> **Problem to work on**
Having read the material, return every line of it exactly.
Dataset extract Start Marker
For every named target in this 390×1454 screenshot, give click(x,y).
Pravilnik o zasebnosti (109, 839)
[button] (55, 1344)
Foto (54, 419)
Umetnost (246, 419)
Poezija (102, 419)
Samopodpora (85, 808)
Dataset extract End Marker
> **Reply to the task**
For every named target in this 390×1454 screenshot, give click(x,y).
Pravilnik o zasebnosti (109, 839)
[button] (55, 1344)
Foto (54, 419)
Umetnost (246, 419)
Poezija (102, 419)
Samopodpora (85, 808)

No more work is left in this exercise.